Psychometric Methods

Traditional approaches to psychometric analyses of inventories, such as the BDI and CES-D, employ omnibus statistics, such as item-total correlations or reliability coefficients that average across levels of individual variation. Typically, scores on items from the BDI and the CES-D are summed and compared across groups. How item performance may vary as a function of depressive severity within groups is ignored. Summing item scores in this way assumes that items are equally informative about how depressed an individual is, and averaging across a continuum of variation assumes that items are uniformly effective at all levels of depressive severity. These assumptions are unlikely to be valid. Indeed, how individuals endorse items on a depression inventory may vary across items on a single measure of depression, across measures of depression, as well as across levels of depressive severity and different groups of individuals.


Despite the considerable progress in the assessment of depression, there are a number of enduring questions concerning most, if not all, measures of depression. These include how relatively effective response options are within different levels of depressive severity (option effectiveness), how effective scales are at detecting differences in depressive severity (scale discriminability), and whether certain groups of individuals endorse items differently (differential item functioning). Techniques based on item response models promise to resolve many of these issues because they model how individuals endorse items and options as a function of some ability, trait or condition. Consequently, analytic techniques based on item response models, which evaluate item performance as a function of depressive severity, are not only helpful in addressing problems facing many areas of research-they are essential to resolving these issues adequately. In the quantitative papers I have written, I have tried to address both substantive issues about how specific scales perform, including the Hamilton Rating Scale for Depression (HRSD), the Beck Depression Inventory (BDI), and the Center for Epidemiologic Studies Depression Scale (CES-D) as well as theoretical issues, such as how to equate two different scales as a function of depression (Santor et al., 1995) or evaluate whether a priori weights for individual items are supported by the data (Santor et al., 1994). I have also used similar techniques to examine the relation between item performance and scale length (Santor, Zuroff, & Fielding, 1998), as well as the relation between rates of symptom reduction achieved during treatment and the severity of post-treatment relapse (Santor & Segal, 1999). More recently, I have published a more conceptual article on the measurement of depression (Santor, Gregus & Welch, 2006), for which five commentaries were invited, to which I provided a rejoinder (Santor, 2006). These techniques were recently to evaluate the performance of scales assessing depression (HRSD; Santor et al. 2008) and symptoms of schizophrenia (PNSS; Santor et al., 2007) using large datasets from Eli Lilly, as well as in a very large series of health articles assessing heath care measures, with Jeanne Haggerty, which after some five years of work are now in press at Healthcare Policy (2011).

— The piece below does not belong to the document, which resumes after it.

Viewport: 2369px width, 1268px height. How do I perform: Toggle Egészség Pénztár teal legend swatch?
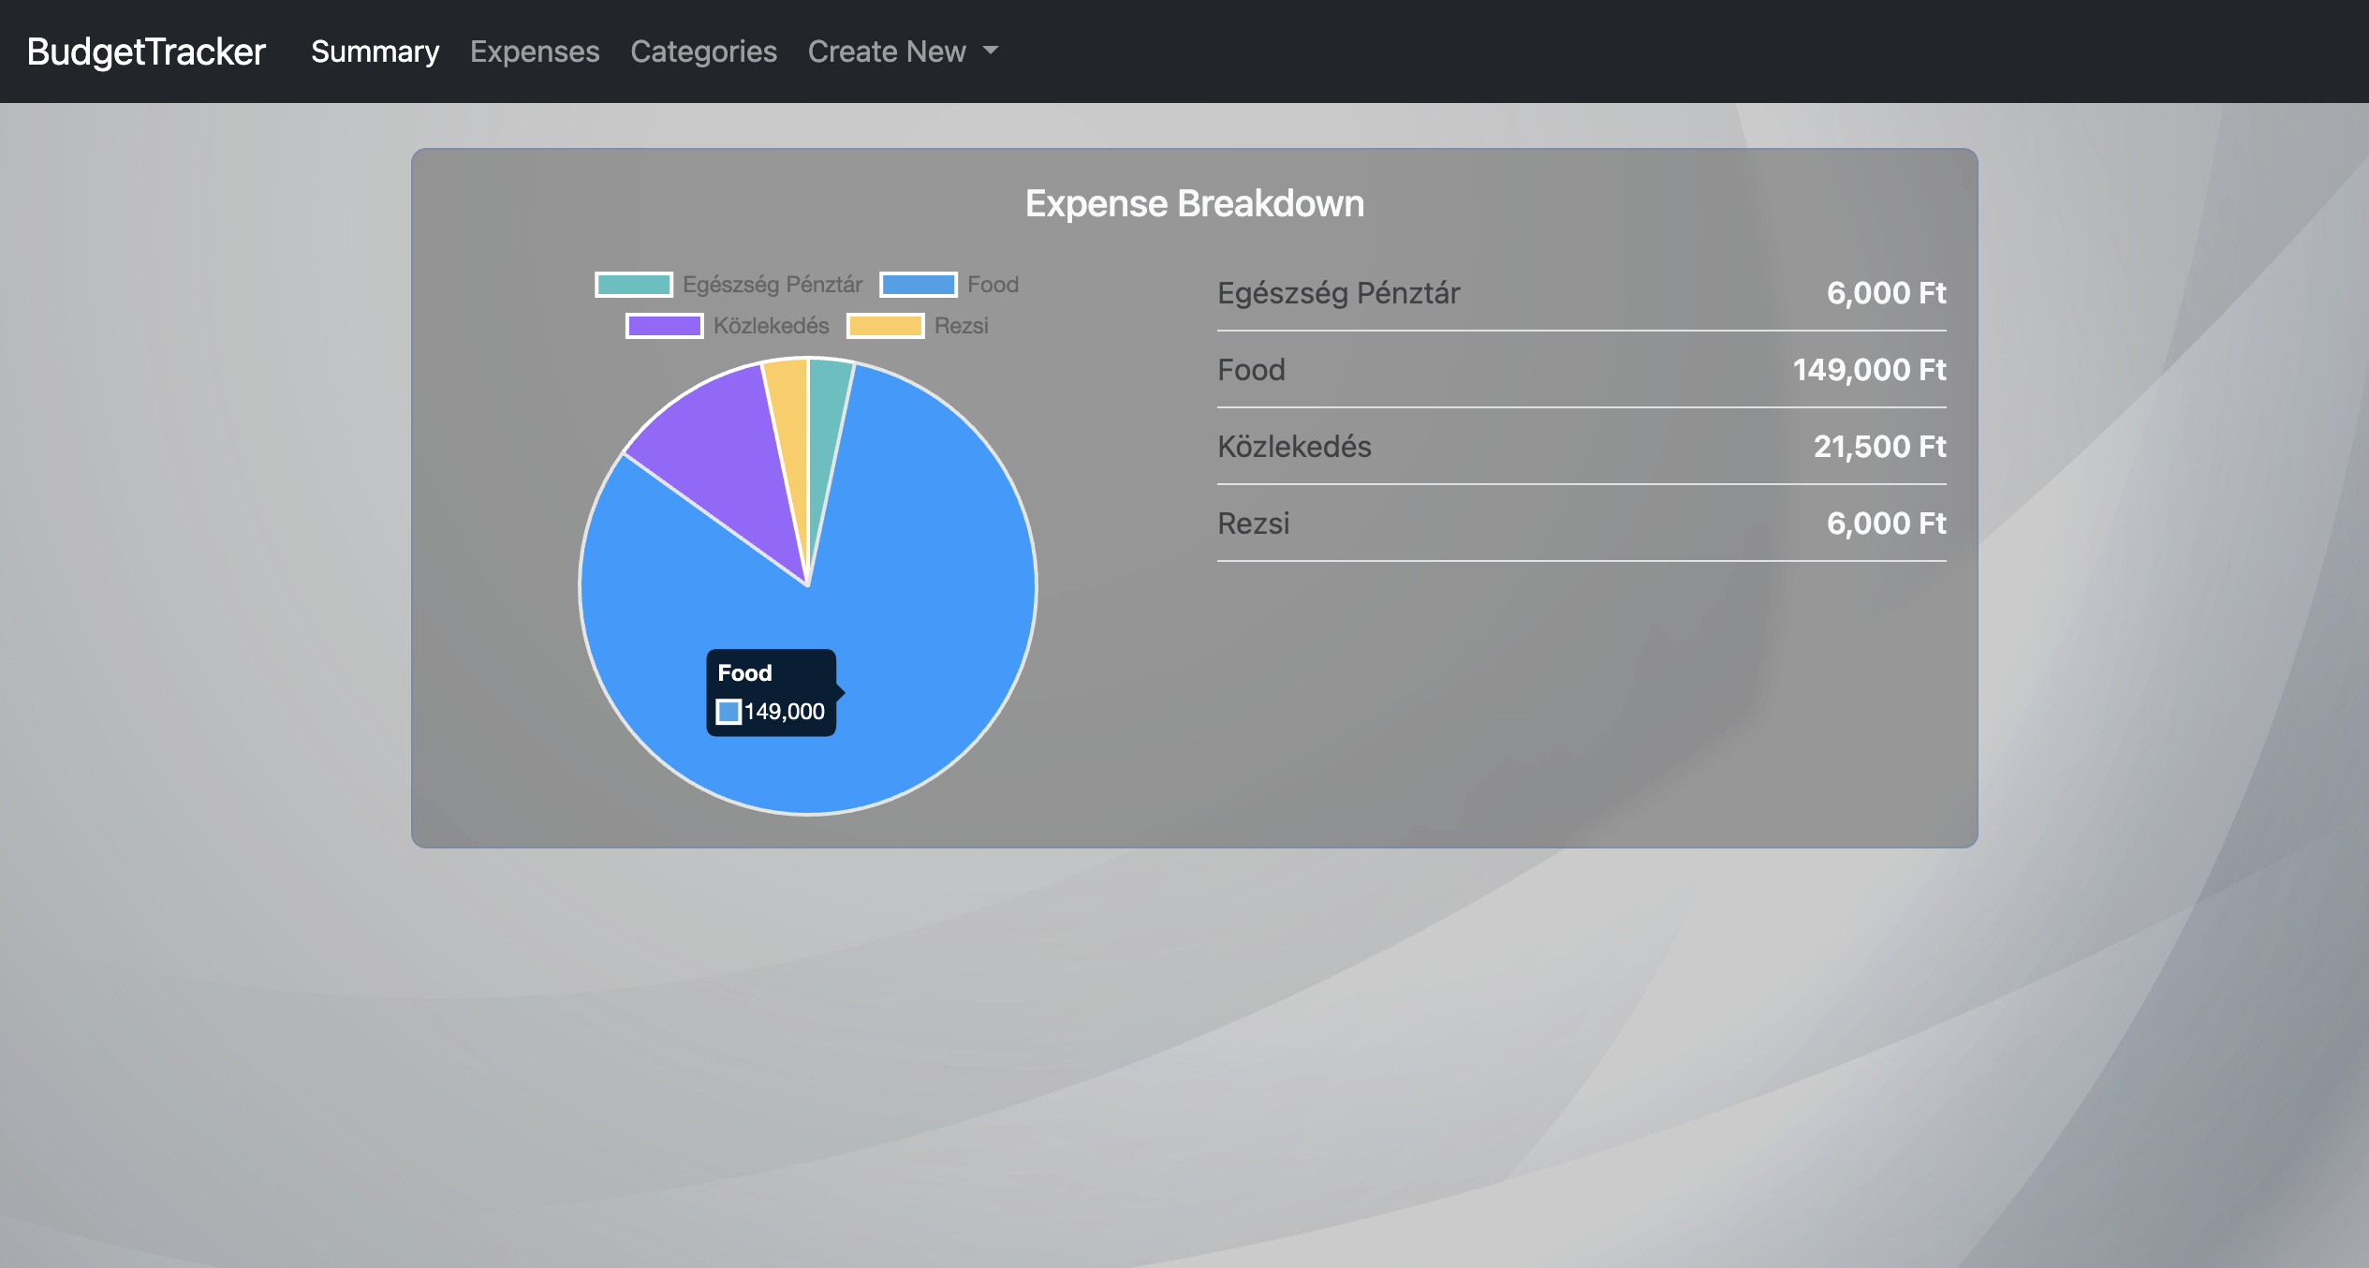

The studies I have published to date are among the few studies to adequately distinguish group mean differences from item bias, and they are also among the first to employ non-parametric item response models to analysing test data. First, finding an overall mean difference between two groups does not demonstrate bias nor does failing to find a difference preclude the possibility of bias. Detecting item bias depends on evaluating differential item functioning between groups that have been equated along some underlying continuum such as depressive severity. Second, the majority of studies using item response models have employed parametric models based on a family of logistic functions. Despite the widespread use of parametric models, parametric approaches to item response analyses are not without limitations. Item analyses based on parametric models are normative tests of item performance. The effectiveness of any item will be a question not only of (a) the utility of the item, itself, as an indicator of depression but also of (b) the model chosen, and (c) the sample selected. Items and scales that correspond to a logistic model may be useful, but unless items are constructed with a logistic model in mind, items not meeting the criteria of the model chosen may still be useful items, either within a restricted range of depression or within particular samples. Moreover, parametric models based on logistic functions run the risk of failing to account for features such as curve asymmetry, as well as radical departures from monotonicity or unity. Nonparametric models offer the advantage of locally estimating the relation between item and some underlying trait, ability, or condition at various levels of ability, trait, or severity.


Analytic techniques originally used in these papers (Santor, Ramsay, & Zuroff, 1995; Santor, Zuroff, Ramsay, Cervantes & Palacios, 1997) have since been adopted by other researchers and have been used in developing the major revision of the Beck Depression Inventory (Beck, Steer, & Brown, 1996). This work has also been cited in two Psychological Bulletin articles (Flett, Vredenberg, & Krames, 1997; Hartung & Widiger, 1998).